Paul plays along with them for a while, employing the judgmental rhetoric they used against each other. He uses their slurs — like the “pagans,” the “weak” and so on. And it seems for a moment that Paul is going to settle the conflict and declare a judgment on who is right because he, an apostle, will be an authorized impartial judge on what parts of each culture was good and what wasn’t so good. But he doesn’t judge. He doesn’t do ethics in the Greek way (philosophy and wisdom), or in the Jewish manner (Torah). He makes ethics moot by saying, “All have fallen short of the glory of God.”

“What then?” Paul asks rhetorically. “Are we any better off? Or at any disadvantage? No, not at all; for we have already charged that all, both Jews and Greeks, are under the power of sin” (Romans 3:9). Wisdom of Socrates and the Law of Moses cannot be compared because neither philosophy nor law cannot make anyone better. The truest identity with both groups, Paul says, is neither their wisdom nor their laws but their brokenness.

That confession isn’t a downer at all. For the gospel begins with the confession, “I am a sinner.” That confession clears the space for truth without which transformation can’t happen. Grace – which is the experience that truth judges to free us – can only come to the one who stops telling lies about herself. There is a reason why Alcoholic Anonymous meetings start with introductions of name and a confession, “I am an alcoholic.” Only an alcoholic is ready to learn how not to depend on alcohol; only a sinner is ready to repent of his sins; so only a racist can learn to repent of racism.

When we turn on the news, we hear public figures (including the president) declare, “I am not a racist.” Ibram X. Kendi, author of the book “How to Be an Antiracist,” reminds us that such denial of racism (by denying oneself a racist) has been a recurring rhetorical self-justification in American ethics. Kendi writes about when eugenicists were called out as racists for their illegal practice on black people, they replied, “We’re not racist.” When Jim Crow segregationists in 1950s and 1960s were called out for their racist laws, they answered “I’m not racist.”

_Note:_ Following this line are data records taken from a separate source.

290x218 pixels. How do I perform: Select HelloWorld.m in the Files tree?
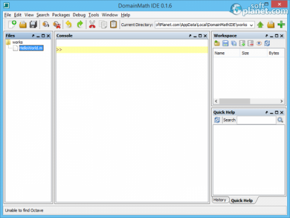(x=31, y=48)
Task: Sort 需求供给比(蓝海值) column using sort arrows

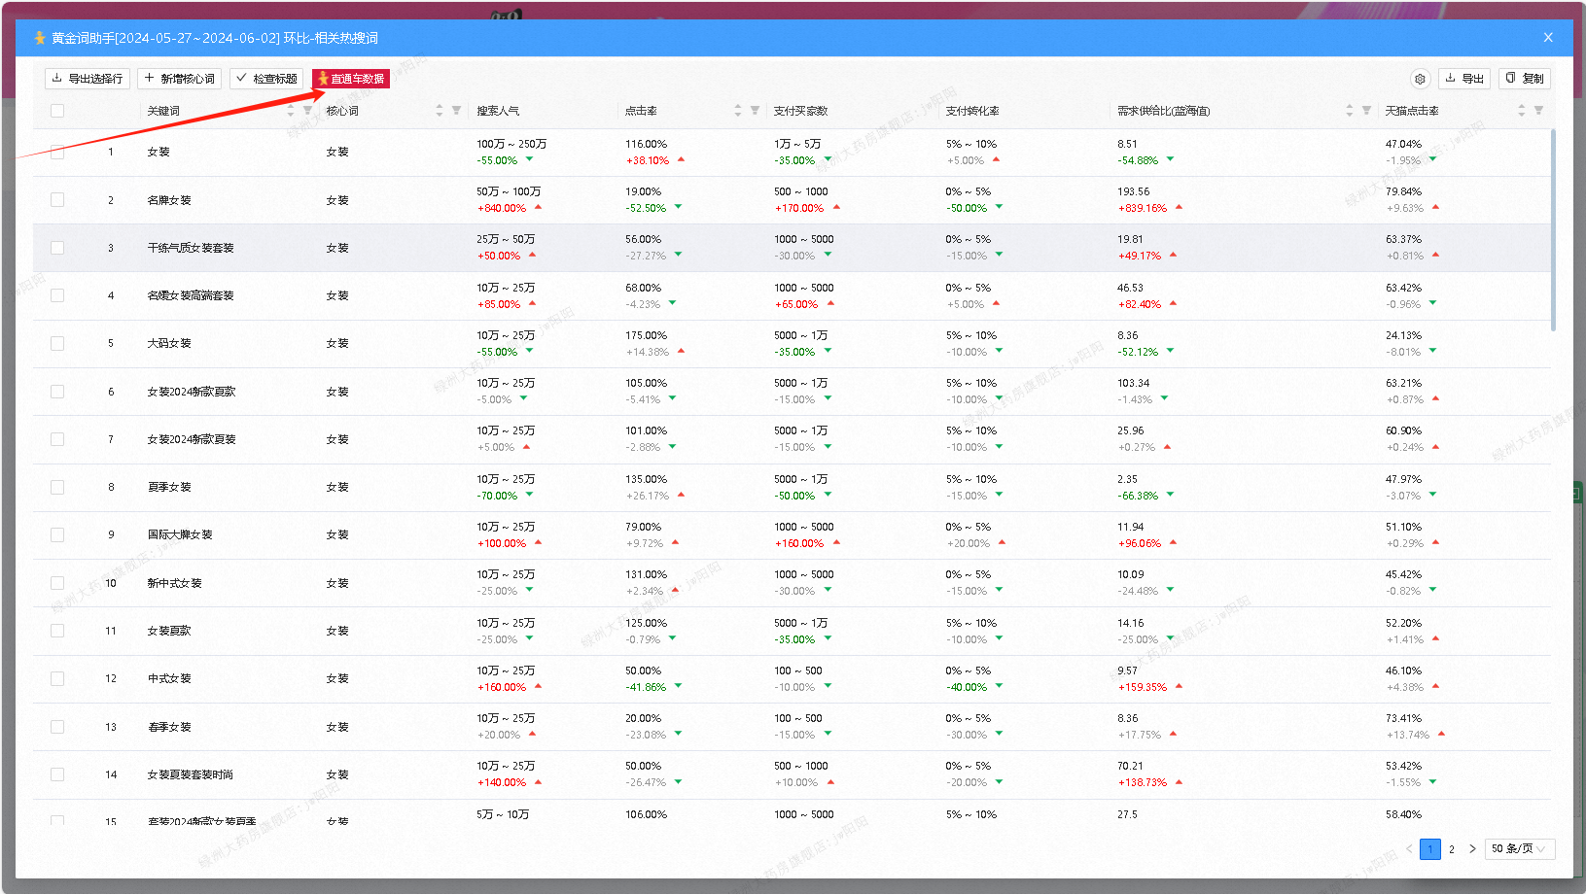Action: point(1350,111)
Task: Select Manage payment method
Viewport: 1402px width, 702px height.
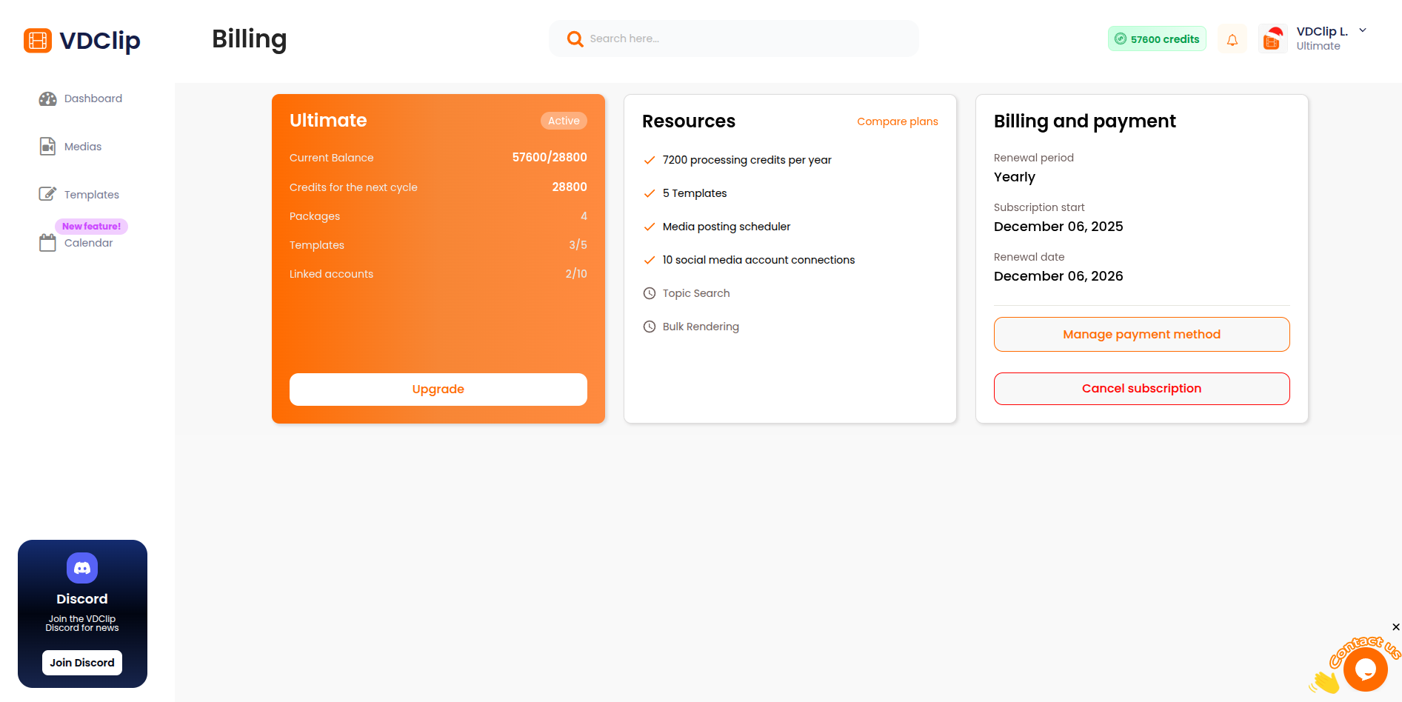Action: tap(1141, 334)

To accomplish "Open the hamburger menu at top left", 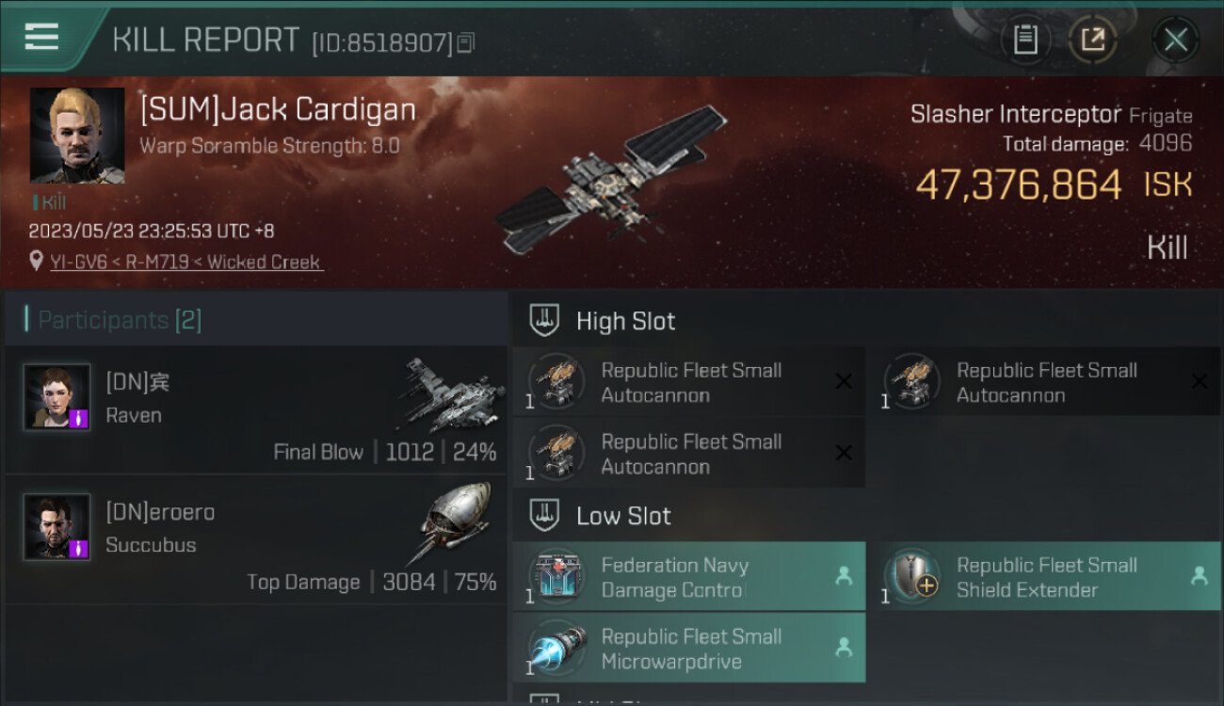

But even as we are confronting racism, we can’t stop making our own confession or we will perpetrate racism in our contexts. It is easier to get angry about others’ racism than to confront racism in our own hearts, families, churches, businesses and schools.

So next time you gather in a meeting, even if the topic is not racism but you will be making decisions that will impact others, try starting it with a confession, “I am a racist.”

Maybe the gathering is more personal, such as a dinner table, and you sit across from is your uncle who spews racism and has not been receptive to your previous confrontations. Maybe this time you don’t start with a confrontation – there is place for it – but a confession: “I am a racist.”

We who are committed to dismantling racism must ever be vigilant about dismantling it in our own hearts and in the small systems we participate in, because those small systems interact with other systems. Though rhetorically we can be against racism, our actions can perpetuate them because of our self-righteousness.  “Like fighting an addiction,” Kendi counsels, “being an antiracist requires persistent self-awareness, constant self-criticism, and regular self-examination.”

SAMUEL SON is the manager for diversity and reconciliation in the Presbyterian Mission Agency of the Presbyterian Church (U.S.A.) in Louisville.